Data under study below:

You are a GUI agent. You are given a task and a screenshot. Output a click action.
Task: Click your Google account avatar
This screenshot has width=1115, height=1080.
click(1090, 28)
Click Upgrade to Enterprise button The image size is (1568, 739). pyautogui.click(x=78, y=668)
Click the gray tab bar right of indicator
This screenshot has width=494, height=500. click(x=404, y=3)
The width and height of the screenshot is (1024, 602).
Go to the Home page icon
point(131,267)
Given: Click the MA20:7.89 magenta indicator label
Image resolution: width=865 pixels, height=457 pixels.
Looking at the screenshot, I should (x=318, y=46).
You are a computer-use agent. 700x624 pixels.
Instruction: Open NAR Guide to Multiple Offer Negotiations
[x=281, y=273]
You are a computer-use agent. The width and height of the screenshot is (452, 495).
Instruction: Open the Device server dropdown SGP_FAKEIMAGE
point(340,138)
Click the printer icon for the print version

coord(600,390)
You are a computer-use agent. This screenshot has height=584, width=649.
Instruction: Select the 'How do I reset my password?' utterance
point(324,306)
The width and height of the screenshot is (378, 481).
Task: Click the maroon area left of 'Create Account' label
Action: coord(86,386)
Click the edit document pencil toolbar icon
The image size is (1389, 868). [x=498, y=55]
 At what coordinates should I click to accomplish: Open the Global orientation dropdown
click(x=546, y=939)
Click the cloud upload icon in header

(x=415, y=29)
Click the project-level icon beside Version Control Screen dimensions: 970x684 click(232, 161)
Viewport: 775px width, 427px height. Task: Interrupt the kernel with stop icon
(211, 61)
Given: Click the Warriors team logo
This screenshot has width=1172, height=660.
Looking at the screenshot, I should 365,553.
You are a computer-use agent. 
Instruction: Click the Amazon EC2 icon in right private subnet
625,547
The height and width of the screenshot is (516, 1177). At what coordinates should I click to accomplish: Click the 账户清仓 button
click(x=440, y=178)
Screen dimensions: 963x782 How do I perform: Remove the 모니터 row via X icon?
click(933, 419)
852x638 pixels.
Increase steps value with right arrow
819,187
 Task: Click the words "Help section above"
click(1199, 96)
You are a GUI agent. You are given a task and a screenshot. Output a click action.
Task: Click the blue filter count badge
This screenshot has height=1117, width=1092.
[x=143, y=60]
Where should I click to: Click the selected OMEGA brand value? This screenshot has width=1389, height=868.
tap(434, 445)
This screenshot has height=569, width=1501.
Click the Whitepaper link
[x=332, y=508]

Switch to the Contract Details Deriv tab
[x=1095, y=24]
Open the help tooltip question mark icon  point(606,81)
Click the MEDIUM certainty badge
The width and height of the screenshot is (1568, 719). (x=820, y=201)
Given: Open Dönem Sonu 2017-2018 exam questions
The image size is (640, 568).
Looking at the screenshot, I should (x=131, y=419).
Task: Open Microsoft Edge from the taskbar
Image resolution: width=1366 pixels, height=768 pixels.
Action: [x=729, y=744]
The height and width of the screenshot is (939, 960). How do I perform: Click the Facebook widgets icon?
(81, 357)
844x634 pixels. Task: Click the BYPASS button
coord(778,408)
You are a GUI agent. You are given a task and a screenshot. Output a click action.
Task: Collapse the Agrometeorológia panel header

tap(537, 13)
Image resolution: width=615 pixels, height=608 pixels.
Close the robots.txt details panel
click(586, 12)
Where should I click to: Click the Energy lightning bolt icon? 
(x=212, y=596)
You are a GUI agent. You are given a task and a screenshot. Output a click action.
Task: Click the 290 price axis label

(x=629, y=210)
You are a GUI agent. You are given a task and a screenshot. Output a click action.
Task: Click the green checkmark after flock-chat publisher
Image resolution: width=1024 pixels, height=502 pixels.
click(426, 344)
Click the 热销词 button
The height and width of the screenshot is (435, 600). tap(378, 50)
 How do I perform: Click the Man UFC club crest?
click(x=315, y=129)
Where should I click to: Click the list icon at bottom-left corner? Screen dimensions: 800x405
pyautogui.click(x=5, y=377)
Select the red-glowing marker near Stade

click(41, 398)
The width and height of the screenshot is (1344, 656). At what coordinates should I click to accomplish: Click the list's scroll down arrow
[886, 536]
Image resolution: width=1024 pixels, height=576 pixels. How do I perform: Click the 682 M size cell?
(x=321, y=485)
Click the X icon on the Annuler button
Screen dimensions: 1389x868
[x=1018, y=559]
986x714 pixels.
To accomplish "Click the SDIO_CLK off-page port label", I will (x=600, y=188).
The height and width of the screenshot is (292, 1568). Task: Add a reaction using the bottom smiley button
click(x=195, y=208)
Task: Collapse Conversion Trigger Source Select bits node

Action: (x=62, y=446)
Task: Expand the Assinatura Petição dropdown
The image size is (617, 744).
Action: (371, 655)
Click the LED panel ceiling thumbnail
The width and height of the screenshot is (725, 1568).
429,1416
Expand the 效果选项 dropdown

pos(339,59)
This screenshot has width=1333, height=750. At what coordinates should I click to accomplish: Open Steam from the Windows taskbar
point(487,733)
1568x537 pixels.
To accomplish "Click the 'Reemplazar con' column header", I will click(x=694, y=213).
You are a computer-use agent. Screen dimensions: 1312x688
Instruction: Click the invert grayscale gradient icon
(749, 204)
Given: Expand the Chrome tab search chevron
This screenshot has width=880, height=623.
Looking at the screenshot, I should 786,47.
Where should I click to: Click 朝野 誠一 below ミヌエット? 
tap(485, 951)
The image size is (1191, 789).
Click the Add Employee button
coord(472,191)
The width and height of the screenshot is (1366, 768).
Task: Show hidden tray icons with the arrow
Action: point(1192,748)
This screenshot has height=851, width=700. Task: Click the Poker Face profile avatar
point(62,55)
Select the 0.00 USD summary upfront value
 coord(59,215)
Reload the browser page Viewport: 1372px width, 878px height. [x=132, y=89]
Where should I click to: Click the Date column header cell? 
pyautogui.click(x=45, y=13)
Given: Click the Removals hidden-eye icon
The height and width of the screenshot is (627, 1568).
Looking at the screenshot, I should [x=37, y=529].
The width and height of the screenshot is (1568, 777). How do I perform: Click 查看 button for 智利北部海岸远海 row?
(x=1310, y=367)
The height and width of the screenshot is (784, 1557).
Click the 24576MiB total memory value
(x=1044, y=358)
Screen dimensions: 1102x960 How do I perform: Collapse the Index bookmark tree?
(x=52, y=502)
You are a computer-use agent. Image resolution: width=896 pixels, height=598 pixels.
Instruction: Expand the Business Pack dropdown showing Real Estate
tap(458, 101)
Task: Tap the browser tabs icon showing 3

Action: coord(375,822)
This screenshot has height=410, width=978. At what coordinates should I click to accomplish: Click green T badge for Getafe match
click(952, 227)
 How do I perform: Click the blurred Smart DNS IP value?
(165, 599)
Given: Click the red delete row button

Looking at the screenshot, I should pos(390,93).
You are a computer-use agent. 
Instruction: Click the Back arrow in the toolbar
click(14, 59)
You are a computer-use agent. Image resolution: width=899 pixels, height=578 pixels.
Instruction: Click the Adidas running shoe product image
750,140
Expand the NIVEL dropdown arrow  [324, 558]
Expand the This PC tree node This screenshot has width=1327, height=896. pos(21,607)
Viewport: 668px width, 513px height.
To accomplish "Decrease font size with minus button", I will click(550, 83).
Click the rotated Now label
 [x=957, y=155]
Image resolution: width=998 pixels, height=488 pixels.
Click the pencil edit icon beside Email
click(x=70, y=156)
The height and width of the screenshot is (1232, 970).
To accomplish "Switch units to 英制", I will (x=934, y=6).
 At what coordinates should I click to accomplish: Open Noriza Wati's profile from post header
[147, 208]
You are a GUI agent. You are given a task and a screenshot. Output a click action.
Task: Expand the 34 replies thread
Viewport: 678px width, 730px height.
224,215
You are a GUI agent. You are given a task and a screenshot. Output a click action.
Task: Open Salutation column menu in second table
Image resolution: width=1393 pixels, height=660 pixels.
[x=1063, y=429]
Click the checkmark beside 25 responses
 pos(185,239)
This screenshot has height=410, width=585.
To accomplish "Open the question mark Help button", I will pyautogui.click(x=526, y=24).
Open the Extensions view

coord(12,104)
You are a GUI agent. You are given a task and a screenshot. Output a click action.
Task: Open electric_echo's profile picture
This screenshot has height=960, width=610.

End of Data under study.

> [Problem to work on] In the entries above, copy the lines from the one that contains "Viewport: 678px width, 730px height." through the last line, exactly as they appear.

> [Reply]
Viewport: 678px width, 730px height.
224,215
You are a GUI agent. You are given a task and a screenshot. Output a click action.
Task: Open Salutation column menu in second table
Image resolution: width=1393 pixels, height=660 pixels.
[x=1063, y=429]
Click the checkmark beside 25 responses
 pos(185,239)
This screenshot has height=410, width=585.
To accomplish "Open the question mark Help button", I will pyautogui.click(x=526, y=24).
Open the Extensions view

coord(12,104)
You are a GUI agent. You are given a task and a screenshot. Output a click action.
Task: Open electric_echo's profile picture
This screenshot has height=960, width=610.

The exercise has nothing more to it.